## [Saved entries]
((

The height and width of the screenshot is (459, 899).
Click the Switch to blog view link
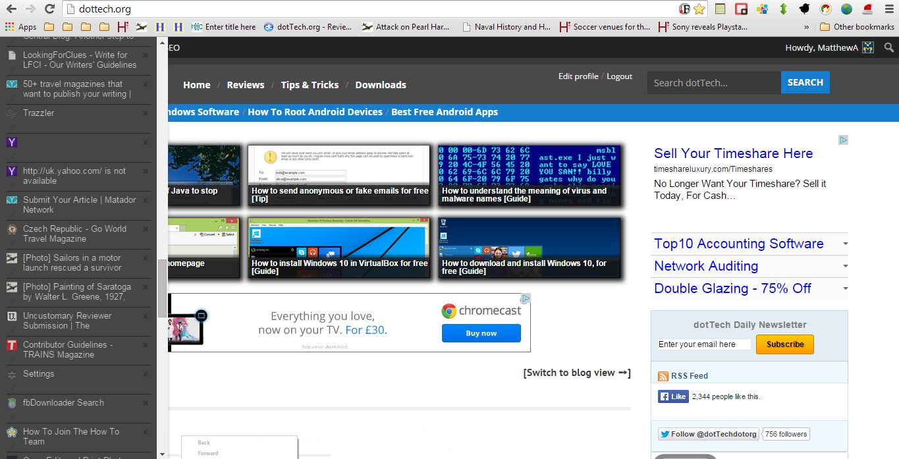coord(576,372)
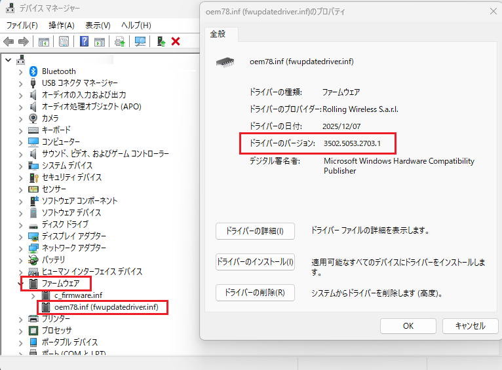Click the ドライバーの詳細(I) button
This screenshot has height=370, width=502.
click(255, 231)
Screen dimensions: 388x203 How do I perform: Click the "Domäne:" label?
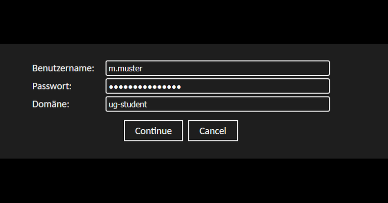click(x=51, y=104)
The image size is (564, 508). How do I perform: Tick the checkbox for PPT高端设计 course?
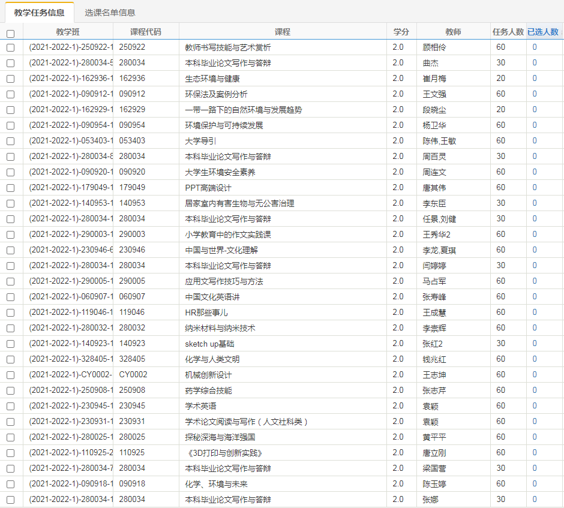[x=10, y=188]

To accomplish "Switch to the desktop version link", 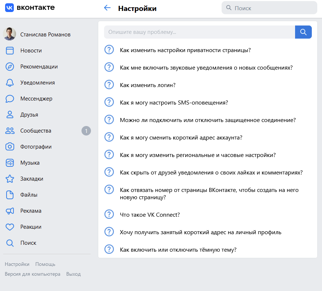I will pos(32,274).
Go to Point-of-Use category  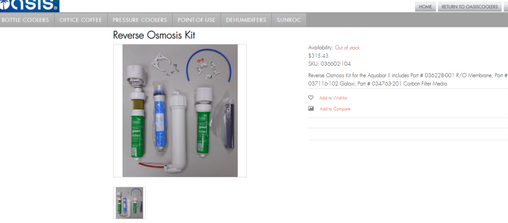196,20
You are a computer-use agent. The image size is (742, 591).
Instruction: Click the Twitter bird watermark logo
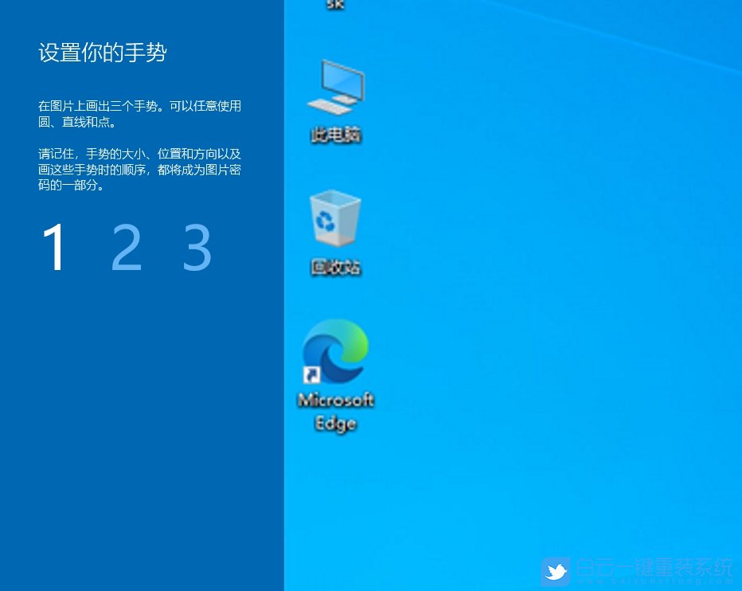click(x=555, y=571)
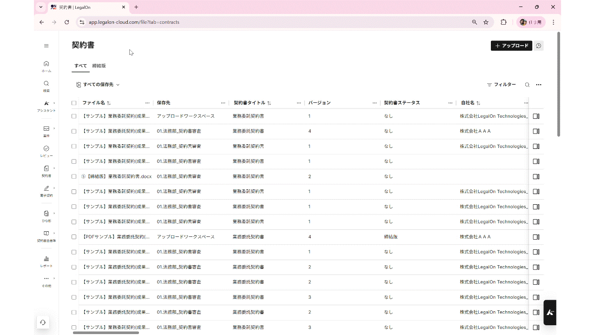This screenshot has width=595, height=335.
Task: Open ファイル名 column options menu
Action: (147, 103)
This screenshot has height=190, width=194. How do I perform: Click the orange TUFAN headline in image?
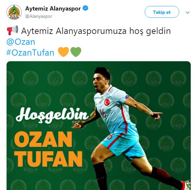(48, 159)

))
((

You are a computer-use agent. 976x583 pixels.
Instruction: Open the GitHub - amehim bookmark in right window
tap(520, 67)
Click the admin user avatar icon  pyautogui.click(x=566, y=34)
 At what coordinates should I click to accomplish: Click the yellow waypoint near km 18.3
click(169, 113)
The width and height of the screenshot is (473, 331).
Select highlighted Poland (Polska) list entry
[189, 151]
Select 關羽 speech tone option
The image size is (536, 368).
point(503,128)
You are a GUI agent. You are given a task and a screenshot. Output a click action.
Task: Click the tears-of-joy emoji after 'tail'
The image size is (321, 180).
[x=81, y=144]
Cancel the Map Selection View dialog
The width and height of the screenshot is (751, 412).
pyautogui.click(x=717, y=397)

))
((

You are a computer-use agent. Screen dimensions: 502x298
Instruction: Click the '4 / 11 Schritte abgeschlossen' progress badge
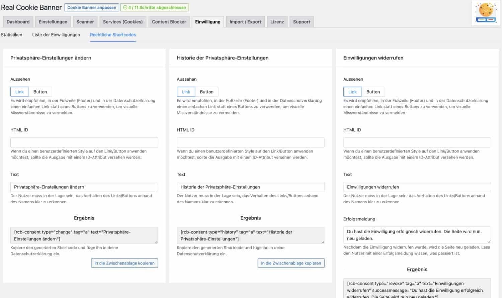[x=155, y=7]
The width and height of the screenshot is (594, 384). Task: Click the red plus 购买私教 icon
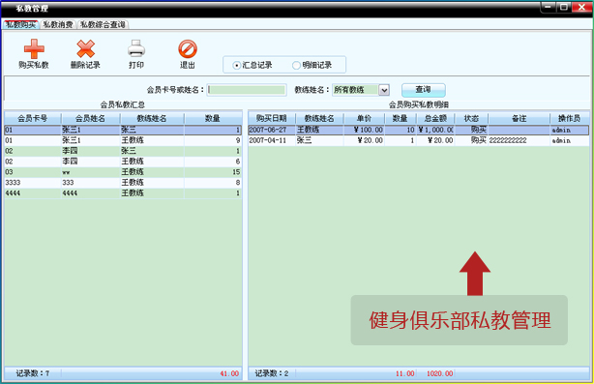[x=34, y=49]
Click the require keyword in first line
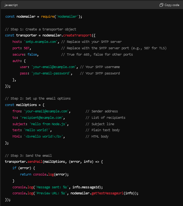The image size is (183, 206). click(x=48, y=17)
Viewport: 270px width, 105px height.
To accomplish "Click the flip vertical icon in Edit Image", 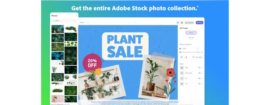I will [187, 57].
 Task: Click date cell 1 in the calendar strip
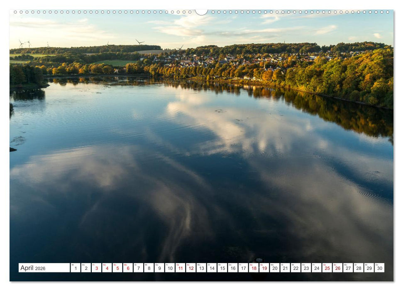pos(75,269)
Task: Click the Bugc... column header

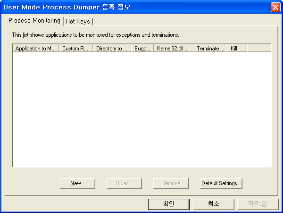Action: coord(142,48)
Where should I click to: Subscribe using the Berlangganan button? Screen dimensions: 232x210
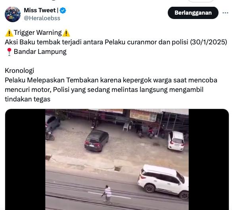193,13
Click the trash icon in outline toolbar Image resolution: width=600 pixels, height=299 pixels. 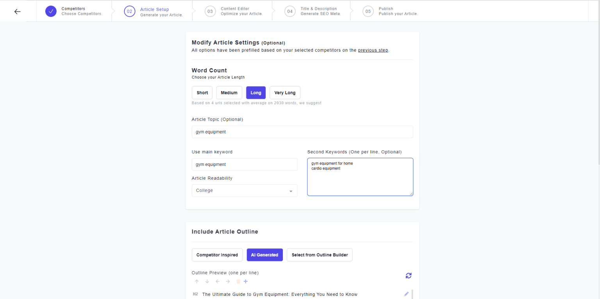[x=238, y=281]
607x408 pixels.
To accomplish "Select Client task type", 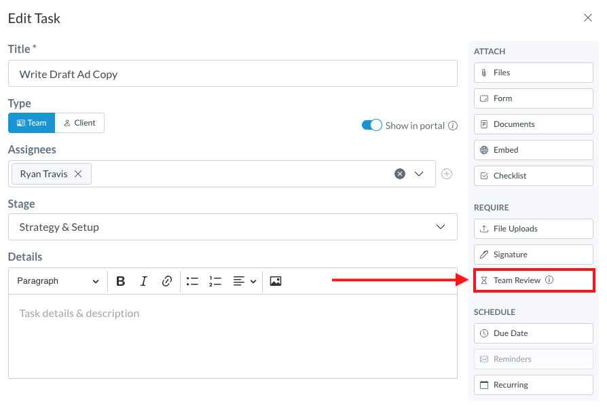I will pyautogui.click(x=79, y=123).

))

## [EXERCISE INSTRUCTIONS]
Find and count the lines of the data that include the string "agent", and report that figure by itself.

## [RESPONSE BELOW]
4